Thursday, March 22, 2012

>Much awaited merger of Tech Mahindra and Mahindra Satyam has got finalised

The much awaited merger of Tech Mahindra and Mahindra Satyam has got finalised with the boards of the two entities having approved the proposal. The swap ratio for the merger is worked out to be 2 shares of Tech Mahindra (face value Rs10) for every 17 shares of Mahindra Satyam (face value of Rs2). As per the managements’ indication, the merger process will take another six to nine months to complete and the record date of the merger would be announced in due course.


Key synergies from the merger
The combined entity would be the fifth largest domestic IT company: The merged entity’s revenues are at around $2.4 billion for the last 12 months (ended December 2011), making it the fifth largest domestic IT company, next to HCL Technologies among the listed space. The entity would be the sixth largest when taking Cognizant Technologies into consideration. In terms of market capitalisation, the merged entity will be at around Rs17,000 crore.



 Diversified revenue stream with strong domain expertise in focused areas: The merged entity’s revenue stream will be much diversified as compared to the current single industry (telecom) exposure of Tech Mahindra. The new entity’s revenue mix will comprise of sectors like banking, financial services and insurance (BFSI), manufacturing and telecom among others. On the other hand, the merged entity would derive synergies from strong capabilities of Tech Mahindra in mobility and system integration whereas the legacy strength of Satyam in the area of enterprise solutions would be the key differentiator for the merged entity. Among geographies, the revenue exposure will be more balanced with 42% accounted by the US, 35% by Europe and 23% by emerging markets.


■ Top client’s concentration will reduce; clients portfolio looks more diversified: Currently, British Telecom (BT) contributes close to 35% of the total revenues of Tech Mahindra, which is likely to reduce substantially to 16.5% in the new merged entity. Further, with around 217 Satyam clients adding to the joint entity, the joint entity will have over 350 clients.

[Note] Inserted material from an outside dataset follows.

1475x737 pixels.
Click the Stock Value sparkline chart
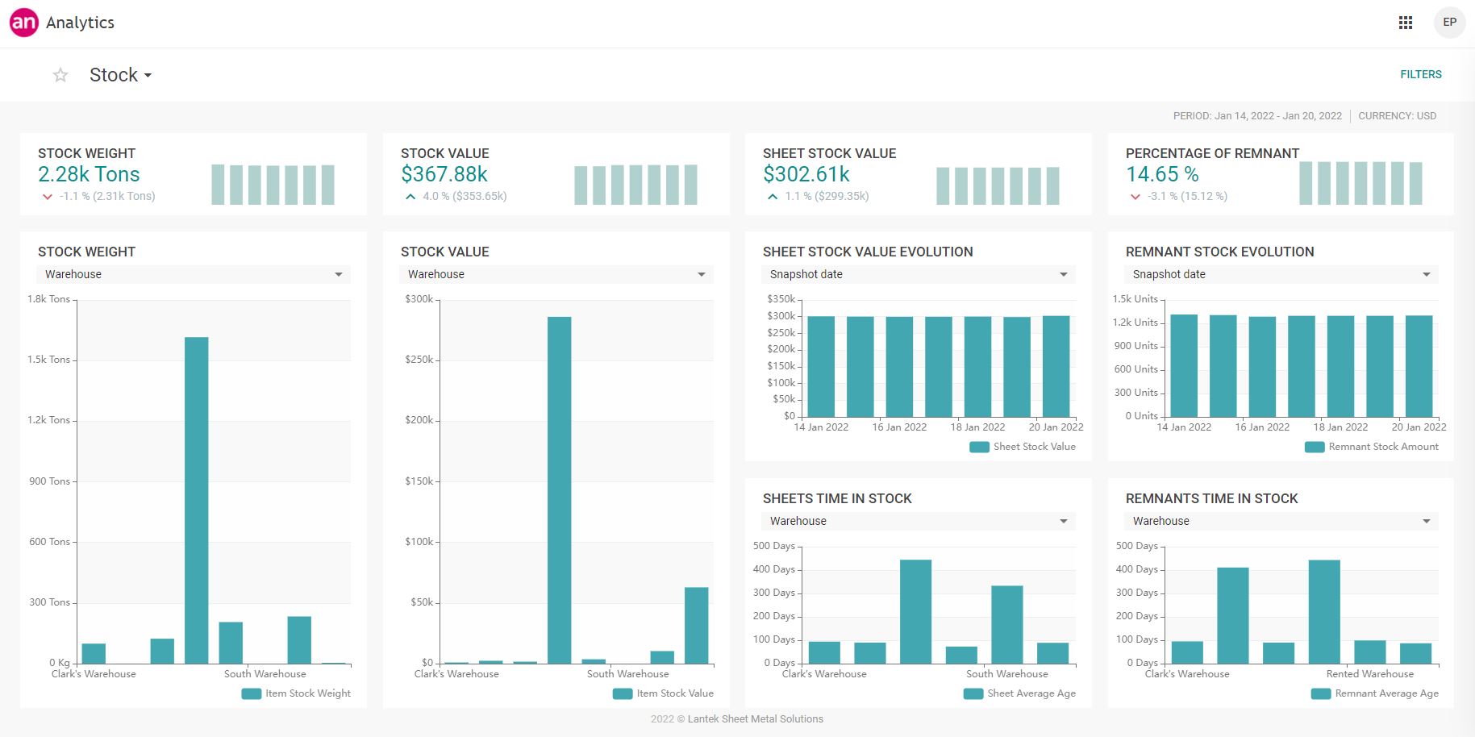coord(635,185)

■ Cost benefits to accrue from operational synergies: The joint “Go to market” strategy of the merged entit has already started bearing fruits, with both Tech Mahindra and Satyam working closely in the last one year as a joint entity for the market penetration. In the last one year, the merged entity has won more than 10 deals through this initiative. On the other hand, the joint entity would also have the scale and bandwidth to accrue benefits from the general and administrative (G&A) side of the expenses. Going forward, the management has indicated at an EBITDA margins of 16% from the combined entity.

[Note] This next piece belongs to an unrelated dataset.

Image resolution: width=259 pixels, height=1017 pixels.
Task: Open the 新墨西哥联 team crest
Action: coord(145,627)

■ Potential for higher investor participation with increase in free float: At present, Tech Mahindra is having a free float of shares of around 29.1%. Excluding LIC, which holds around 13%, the figure stands at 16.1%. In the merged entity, the free float available for the investors will increase to 50.5%. With increase in free float the investor participation in the merged entity will increase further. Through the merger process, 20.4 crore shares of Satyam will be transferred to Tech Mahindra Trust and 10.34 crore new shares will be issued. Post merger, Tech Mahindra Trust will hold a 10.4% stake in the new entity as treasury shares.


 Other highlights
The management has indicated that C P Gurnani who led the Mahindra Satyam turnaround would be the chief executive officer (CEO) of the combined entity. Sanjay Anand will be the chief finance officer (CFO) and Vineet Nayyar would be the non-executive Chairman. Sriram Papani will lead the enterprise business solutions vertical, Nagesh Kamble will lead the consulting business and Karthikeyan Natarajan would lead the engineering services division. The heads of sales and leaders appointed for specific geographies are
expected to remain unchanged.


There would be no redundancy in respect of employees with the total workforce growing to 75,026 employees. Going ahead the management expects to add to the headcount on a net basis.
 
The in-organic route to growth would remain as the combined entity would look at acquisitions to fill in gaps in services and enter new markets.


Decision with regards to branding would be taken up in consultation of professional consultants.


■ Valuation: We view the merger of Mahindra Satyam with Tech Mahindra as a positive catalyst for creating a value accretive entity for the future. However, legal hurdles pending with Mahindra Satyam and slowdown in the telecom vertical (main industry exposure for Tech Mahindra) would stand to be a roadblock in the medium term. On a longer-term, the new entity will have a more diversified and scalable revenue stream and operational synergies will create value for the investors. At the current market price, both Tech Mahindra and Mahindra Satyam trade at 10x and 9x their FY2013E and FY2014E consensus earnings respectively. We continue to remain positively biased on Mahindra Satyam. Currently, we do not have any active rating on Tech Mahindra and Mahindra Satyam.